Lexie Hull, Stanford and Central Valley basketball

Lexie Hull consistently posted bigger numbers over sister Lacie, but as Woodinville girls coach Scott Bullock remarked, "they were even in skill level."

At the time of the Bears' national title run in 2017-18, the largest-school classification (4A) landscape in Washington was full of talent-laden state hopefuls.

Moses Lake, led by point guard Jamie Loera was also undefeated heading into the state tournament. Nobody featured a more physical frontcourt than Kentridge, led by Pac-12-bound forwards Jaquaya Miller and Jordyn Jenkins. And Bellarmine Prep - the lone team to hand the Bears a loss during their long run - still lurked with Shalyse Smith.

But the next-up group that season was Woodinville, a fearless, up-tempo team led by ninth-grader Mia Hughes.

Bullock and former Central Valley girls coach Freddie Rehkow were close friends, which was a reason the Falcons decided to play in the Bears' winter holiday tournament in Spokane.

The two teams met. Central Valley won, 67-50. But the 50 points Woodinville scored were the most the Bears gave up in state all season.

"It was close in the first half. We even had a lead, but they took it away," Bullock said. "It wasn't a bad game. We had a little hope."

A little more than two months later, the two schools met for a rematch in the Class 4A championship game in the Tacoma Dome.

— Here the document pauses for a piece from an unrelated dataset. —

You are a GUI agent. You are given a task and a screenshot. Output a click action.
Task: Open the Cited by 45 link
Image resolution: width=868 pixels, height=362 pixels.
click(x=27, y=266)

"Having faced them before, and playing pretty well, that gave us a little bit of confidence early in the year," Bullock said. "But clearly they were that much better."

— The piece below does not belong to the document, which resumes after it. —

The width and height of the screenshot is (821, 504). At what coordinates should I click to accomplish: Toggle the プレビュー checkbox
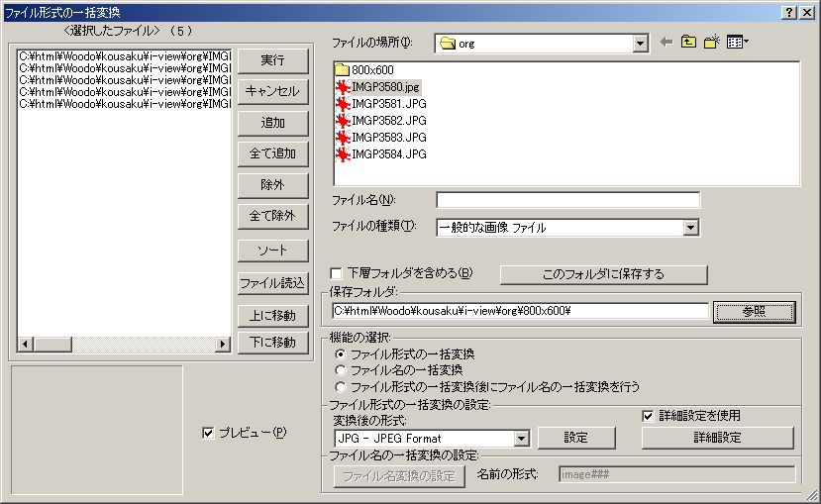pyautogui.click(x=207, y=433)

Behind 27 turnovers, the Bears won, 70-39.

Lacie Hull had 19 points and 10 rebounds while Lexie Hull - the tournament MVP - added 13 points and six rebounds.

"Lexie always had the better numbers, but on the floor, you could never tell them apart because they were even in skill level," Bullock said.

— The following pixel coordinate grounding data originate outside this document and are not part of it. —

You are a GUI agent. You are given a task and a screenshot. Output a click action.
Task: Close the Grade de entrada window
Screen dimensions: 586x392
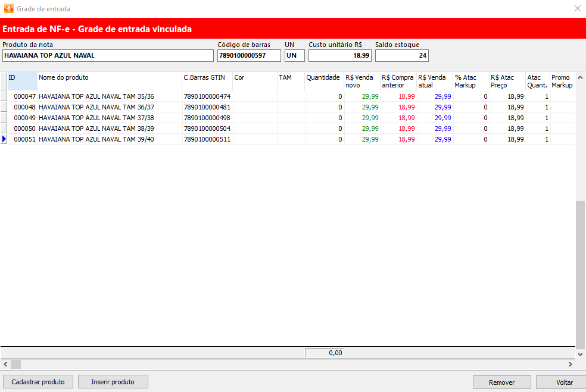pos(577,9)
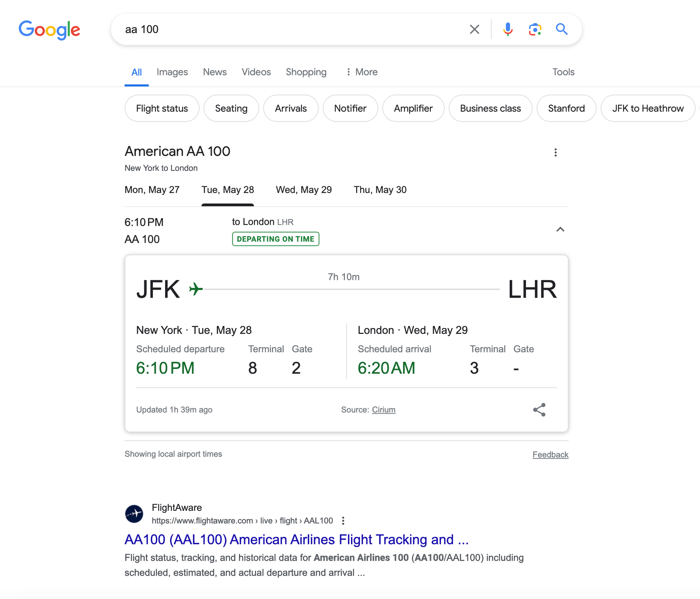
Task: Open the Cirium source link
Action: pyautogui.click(x=383, y=410)
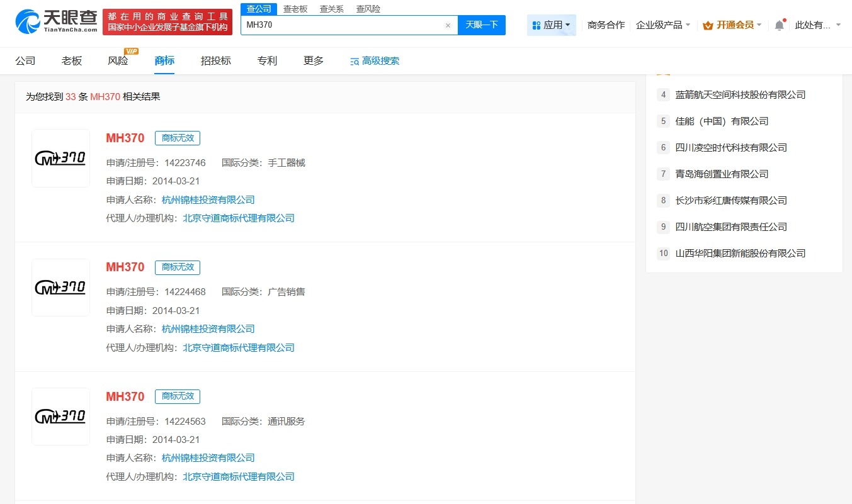The height and width of the screenshot is (504, 852).
Task: Switch to the 查老板 search tab
Action: (296, 8)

"They were college players playing in high school."

'THOSE HULLS ARE SO FUN TO WATCH'

Central Valley Bears 2017-18

Led by the Hull sisters, Central Valley became the first program from Washington to win a national championship.

After 21 seasons coaching girls basketball, Rehkow stepped down after the 2018 season. He is now currently the boys coach at first-year Ridgeline High School.

But last weekend, Rehkow was asked to volunteer at the NCAA women's Spokane Regional tournament.

And Rehkow was given a plum assignment as the Stanford women's locker-room concierge where he got to hang out with his two former All-American standouts.

"It was cool to be around them," Rehkow said. "I did not get to talk to them a whole lot. But after their games, I told them, 'Congratulations,' and how proud I was of them, and wished them the best. It was such a proud moment as their former coach.

"I was also getting a lot of text messages that said, 'Man, those Hulls are so fun to watch.'"

Rehkow saw flashes from the Hull sisters in high school during their ninth-grade seasons, but became fully convinced they were bound for all-time greatness a year later.

"That is when I felt we had something special," Rehkow said. "That is also when we started getting all these comments from other coaches of, 'We've got to deal with these girls for three more years?'

"When you see them flying around, deflecting passes and diving on the floor, there was no coach out there that could say they weren't the two hardest-working kids on the floor."

Lexie left as not only the school's all-time leading scorer (1,883 points), she was a two-time state Gatorade player of the year.

Lacie was a three-time all-GSL performer who was named the 4A state player of the year by the Washington State Girls' Basketball Coaches Association (Lexie was 'Miss Basketball' for Washington in 2018).

"I love those kids," Rehkow said. "They keep representing Spokane, Central Valley and the state of Washington."

Ex-Central Valley girls coach Freddie Rehkow and the Hull sisters after the NCAA West Regionals in Spokane

Ex-Central Valley girls coach Freddie Rehkow is flanked by the Hull sisters after Stanford won the Spokane Regional title last weekend.